Doctor Sleep is an admirable sequel to one of the most influential films ever made: The Shining. Director Mike Flanagan does a fine job of making a movie that should satisfy fans of both Stephen King’s and Stanley Kubrick’s disparate works.
Decades after the horrific events at the Overlook Hotel, Dan Torrance (Ewan McGregor) is an alcoholic drifter. He eventually finds his way to a small New Hampshire town. There, Dan works an orderly at the local hospice, attends AA meetings, and starts to turn his life around. Meanwhile, a cult led by Rose the Hat (Rebecca Ferguson) roams the country looking for children who “shine” so they can consume that power. An incredibly powerful girl named Abra (Kyleigh Curran) has caught their attention, forcing Abra to reach out to Dan to help her.
Flanagan, whose previous work includes Netflix’s “The Haunting at Hill House,” does a remarkable job balancing elements of “The Shining” (the novel) and The Shining (the film). For those unaware, Kubrick’s 1980 adaptation of King’s 1977 novel took extreme liberties with the source material. King famously derided the film, going so far as to commission another adaptation (this time as a mini-series) several years later that was more faithful to the book.

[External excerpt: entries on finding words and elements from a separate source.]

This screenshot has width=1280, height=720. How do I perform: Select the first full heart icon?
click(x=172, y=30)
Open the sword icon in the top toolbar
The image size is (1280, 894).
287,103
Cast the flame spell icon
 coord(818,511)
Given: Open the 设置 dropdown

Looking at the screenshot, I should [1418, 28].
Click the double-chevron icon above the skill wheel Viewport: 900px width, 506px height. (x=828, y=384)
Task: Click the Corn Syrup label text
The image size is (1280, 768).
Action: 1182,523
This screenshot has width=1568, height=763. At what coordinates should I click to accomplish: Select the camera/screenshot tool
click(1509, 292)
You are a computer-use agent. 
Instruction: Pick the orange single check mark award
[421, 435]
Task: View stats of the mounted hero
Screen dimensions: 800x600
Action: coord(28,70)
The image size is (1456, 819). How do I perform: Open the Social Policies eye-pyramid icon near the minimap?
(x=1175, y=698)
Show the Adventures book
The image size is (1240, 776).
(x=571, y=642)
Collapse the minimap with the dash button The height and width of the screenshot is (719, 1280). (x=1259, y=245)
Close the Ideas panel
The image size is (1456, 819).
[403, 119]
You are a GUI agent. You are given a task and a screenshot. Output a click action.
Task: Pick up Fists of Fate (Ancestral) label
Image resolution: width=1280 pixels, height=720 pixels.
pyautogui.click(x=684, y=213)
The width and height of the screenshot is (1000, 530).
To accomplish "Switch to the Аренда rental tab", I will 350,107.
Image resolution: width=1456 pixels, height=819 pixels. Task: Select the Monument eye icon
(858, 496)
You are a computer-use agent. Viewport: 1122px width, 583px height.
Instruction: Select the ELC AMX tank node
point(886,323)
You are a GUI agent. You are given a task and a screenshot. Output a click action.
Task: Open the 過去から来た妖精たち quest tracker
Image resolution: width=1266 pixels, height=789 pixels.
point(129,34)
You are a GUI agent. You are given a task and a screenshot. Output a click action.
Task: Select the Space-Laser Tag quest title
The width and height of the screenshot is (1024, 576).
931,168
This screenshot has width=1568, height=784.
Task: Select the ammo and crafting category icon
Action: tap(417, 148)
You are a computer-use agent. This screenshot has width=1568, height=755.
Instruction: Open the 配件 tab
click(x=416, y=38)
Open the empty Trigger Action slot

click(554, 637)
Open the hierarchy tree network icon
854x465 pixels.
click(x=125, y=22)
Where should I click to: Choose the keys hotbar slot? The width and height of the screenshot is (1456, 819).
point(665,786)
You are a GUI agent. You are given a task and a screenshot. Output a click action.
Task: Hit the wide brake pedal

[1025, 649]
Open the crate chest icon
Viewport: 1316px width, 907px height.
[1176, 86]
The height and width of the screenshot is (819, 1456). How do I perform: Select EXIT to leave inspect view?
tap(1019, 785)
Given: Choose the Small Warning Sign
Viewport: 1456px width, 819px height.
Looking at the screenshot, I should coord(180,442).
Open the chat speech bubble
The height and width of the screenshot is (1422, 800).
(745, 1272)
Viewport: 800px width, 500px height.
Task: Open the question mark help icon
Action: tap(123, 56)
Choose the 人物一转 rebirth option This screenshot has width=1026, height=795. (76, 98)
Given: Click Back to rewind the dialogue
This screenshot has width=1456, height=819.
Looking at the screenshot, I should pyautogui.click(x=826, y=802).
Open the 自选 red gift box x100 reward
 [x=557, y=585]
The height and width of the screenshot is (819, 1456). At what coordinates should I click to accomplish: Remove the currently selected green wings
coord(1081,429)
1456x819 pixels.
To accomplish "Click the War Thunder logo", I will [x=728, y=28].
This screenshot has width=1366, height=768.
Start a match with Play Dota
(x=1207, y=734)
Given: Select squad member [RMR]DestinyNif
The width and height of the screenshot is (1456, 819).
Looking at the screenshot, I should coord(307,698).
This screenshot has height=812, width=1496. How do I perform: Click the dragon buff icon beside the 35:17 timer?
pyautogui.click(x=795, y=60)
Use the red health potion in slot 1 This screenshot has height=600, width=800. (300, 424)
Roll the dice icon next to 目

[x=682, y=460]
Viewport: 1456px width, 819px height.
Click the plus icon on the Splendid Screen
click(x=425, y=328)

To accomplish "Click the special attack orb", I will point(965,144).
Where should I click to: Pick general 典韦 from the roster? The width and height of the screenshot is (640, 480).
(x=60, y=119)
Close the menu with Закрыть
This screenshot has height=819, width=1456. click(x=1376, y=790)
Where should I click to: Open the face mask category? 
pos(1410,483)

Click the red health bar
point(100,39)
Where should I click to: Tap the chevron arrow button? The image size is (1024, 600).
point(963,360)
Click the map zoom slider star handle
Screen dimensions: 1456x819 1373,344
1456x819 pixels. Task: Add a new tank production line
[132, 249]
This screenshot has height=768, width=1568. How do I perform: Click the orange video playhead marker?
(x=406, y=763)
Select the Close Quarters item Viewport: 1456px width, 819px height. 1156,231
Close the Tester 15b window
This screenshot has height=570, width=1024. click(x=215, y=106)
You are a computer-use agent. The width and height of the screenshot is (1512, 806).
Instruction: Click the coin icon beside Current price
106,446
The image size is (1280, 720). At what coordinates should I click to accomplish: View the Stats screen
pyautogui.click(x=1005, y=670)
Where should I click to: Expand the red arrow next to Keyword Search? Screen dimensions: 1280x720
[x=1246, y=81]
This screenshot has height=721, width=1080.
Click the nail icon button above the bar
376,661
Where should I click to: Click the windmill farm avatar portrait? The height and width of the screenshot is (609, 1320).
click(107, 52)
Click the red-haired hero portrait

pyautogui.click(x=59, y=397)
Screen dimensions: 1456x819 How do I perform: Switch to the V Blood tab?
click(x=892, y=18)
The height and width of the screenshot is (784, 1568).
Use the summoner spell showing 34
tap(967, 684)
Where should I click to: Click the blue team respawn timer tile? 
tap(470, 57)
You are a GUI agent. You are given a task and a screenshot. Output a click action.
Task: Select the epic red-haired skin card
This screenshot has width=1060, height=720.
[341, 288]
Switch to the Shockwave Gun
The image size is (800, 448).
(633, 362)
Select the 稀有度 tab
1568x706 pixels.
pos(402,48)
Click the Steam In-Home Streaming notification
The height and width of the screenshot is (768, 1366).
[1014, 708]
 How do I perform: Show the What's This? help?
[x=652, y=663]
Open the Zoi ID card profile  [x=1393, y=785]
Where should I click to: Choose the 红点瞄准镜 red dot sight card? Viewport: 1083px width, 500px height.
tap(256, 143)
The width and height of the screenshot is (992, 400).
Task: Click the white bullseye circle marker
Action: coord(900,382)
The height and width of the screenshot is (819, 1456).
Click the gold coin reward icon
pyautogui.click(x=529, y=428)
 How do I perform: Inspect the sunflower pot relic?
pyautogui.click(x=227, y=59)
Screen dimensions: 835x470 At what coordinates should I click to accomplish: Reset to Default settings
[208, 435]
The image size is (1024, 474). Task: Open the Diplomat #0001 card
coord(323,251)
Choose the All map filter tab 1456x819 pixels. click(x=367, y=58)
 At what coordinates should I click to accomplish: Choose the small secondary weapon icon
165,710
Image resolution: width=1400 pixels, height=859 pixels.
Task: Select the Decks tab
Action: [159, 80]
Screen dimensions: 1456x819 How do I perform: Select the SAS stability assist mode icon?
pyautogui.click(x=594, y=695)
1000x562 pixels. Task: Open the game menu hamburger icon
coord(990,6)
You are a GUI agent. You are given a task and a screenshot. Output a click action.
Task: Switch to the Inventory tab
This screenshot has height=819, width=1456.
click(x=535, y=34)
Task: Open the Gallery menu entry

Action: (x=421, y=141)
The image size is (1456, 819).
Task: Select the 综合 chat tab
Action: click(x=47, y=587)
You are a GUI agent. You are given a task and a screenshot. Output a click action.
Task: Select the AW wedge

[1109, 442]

Those who have read “Doctor Sleep” having only seen The Shining might be alarmed at how many inconsistencies there are. For example, the Overlook Hotel is razed to the ground in the novel, and Dick Halloran survives. Flanagan’s Doctor Sleep adaptation is adept at reconciling these differences, acting as a sequel to both works.
About two-thirds of Doctor Sleep play out as a relatively straightforward (and faithful) adaptation of the novel. References to The Shining are occasional. These include things like music cues, the appearance of certain characters, and even the design of a certain doctor’s office.
The third act is where things lean heavily towards the Kubrickian influences in terms of production design, cinematography, score, and even casting. There are recreations of key events from the 1980 film featuring new actors, but they’re done seamlessly. Technology has brought us far enough to bring actors like Peter Cushing back to life, or convincingly de-age Michael Douglass. Doctor Sleep proves that simply re-casting iconic roles is still the least distracting option.
Pacing is the only real issue that Flanagan struggles with. Much like the novel, the movie starts out choppy as it establishes three storylines that don’t fully converge until the third act. Furthermore, the movie runs a bit too long. Though in its defense, no scenes really leap to mind as being easily removable. The movie’s ending has been changed a bit from the novel’s, but in a good way. It resolves things well from both a thematic and (especially) a narrative standpoint.
McGregor is fine in the role. He gets a handful of dramatic scenes to really tear into, and he handles himself capably. Ferguson’s accent is a bit inconsistent, but she’s also good. Curran has the trickiest role as Abra, and gives a very good performance. The rest of the cast is serviceable but underutilized. (Especially Bruce Greenwood, whose appearance amounts to a cameo.) The actors playing re-cast versions of characters from The Shining are all excellent. In particular, Alex Essoe, who steps into Shelley Duvall’s shoes.
As mentioned, editing (also by Flanagan) could’ve been tighter. Lensing by Michael Fimognari is a bit flat and lifeless, but maybe that’s the point. Design elements are strong and visual effects, though relatively minimal, are effective when called upon. The score by The Newton Brothers (regular Flanagan collaborators) is also good. It’s generally its own thing but references The Shining when it has to.